As promised in our previous post on What transcripts do you need for your MBA apps, we’ll go into detail on a situation that can cause much consternation for certain BSers:
What if you enrolled but you did not graduate? What if you (eek!) dropped out of a program? What if you started at law school or medical school and you decided not to continue?
Applicants should scan and submit PDF versions of transcripts from each undergraduate and graduate institution from which they have received a degree.
That’s a change from what it used to be:
Applicants should scan and submit PDF versions of transcripts from each college and university they have attended as a registered student.

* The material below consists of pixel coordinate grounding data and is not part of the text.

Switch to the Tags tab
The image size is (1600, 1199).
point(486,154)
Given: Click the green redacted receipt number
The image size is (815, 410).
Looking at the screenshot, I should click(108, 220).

Whoohoo you’re off the hook!!!
Not so fast, Brave Supplicant….
Should you still disclose the fact that you attended and then left?
EssaySnark says YES.
Because you’re going to have an unexplained gap on your resume if you don’t.
You can’t hide this. And even if you dropped out because you were failing miserably, it is MUCH better to own up to that, and explain to the adcom what was going on with it rather than have them wonder and guess.
What you could cover is:
A. Why did you think that this educational path was right for you in the first place? Why did you start to pursue this degree? Give them some insight into your thinking and plans. What was the motivation originally?
B. What happened? What changed? Why did you quit?
Make it real. Show them how your experience was not what you thought it would be. ‘Fess up to not doing as well as you thought. Tell them that you were in over your head, or that it was way too technical than you expected, or that you simply weren’t prepared in whatever way that it’s true.
Dropping out of school is ALWAYS a source of shame — the one exception perhaps being a Mark Zuckerberg where he dropped out because he had this fabulous thing take off beneath him and he went on a rocket ship ride instead. If you dropped out to go build a company — even if that company did not then succeed — it’s still a valid reason to share with the adcom. If you dropped out because someone in your family (or you) got sick, also a reason to share.
WHATEVER the reason, it’s worth telling the adcom.
Don’t keep them guessing.
Now, if they don’t require those transcripts, yet you’re disclosing that you started and quit, should you still include the transcripts anyway?
Yeah, maybe. It depends. We’re going to talk further on this topic in our discussion of MOOCs and supplementary classes that you want to tell the adcom about. Stay tuned (or look for that post here on the blahg – try searching for the term “MOOC” and you should be able to find it if you’re reading this post after it was originally published.) Some of that may apply to your situation too.
What we definitely advise though:
Despite Columbia’s change in policy as we’ve captured here, some other schools may see it differently. To play it safe, you’ll want to examine the requiremenst and the application itself for each of your target MBA programs, and in cases where it’s not crystal clear as Columbia has made it, then you’ll want to CONTACT each school’s admissions office directly. Ask them how you should handle this situation.
Each school has its own requirements. Just because one school wants it one way does not mean that that’s a set-in-stone universal rule that all other schools will abide by. Check.
And don’t overstress on your special situation. Everybody has weaknesses in their application profile. Everyone. If you have some difficult situation to explain in your apps, then simply explain it. The adcoms WANT to admit you. Handle it transparently, with maturity, and you’ll be helping not hurting your chances.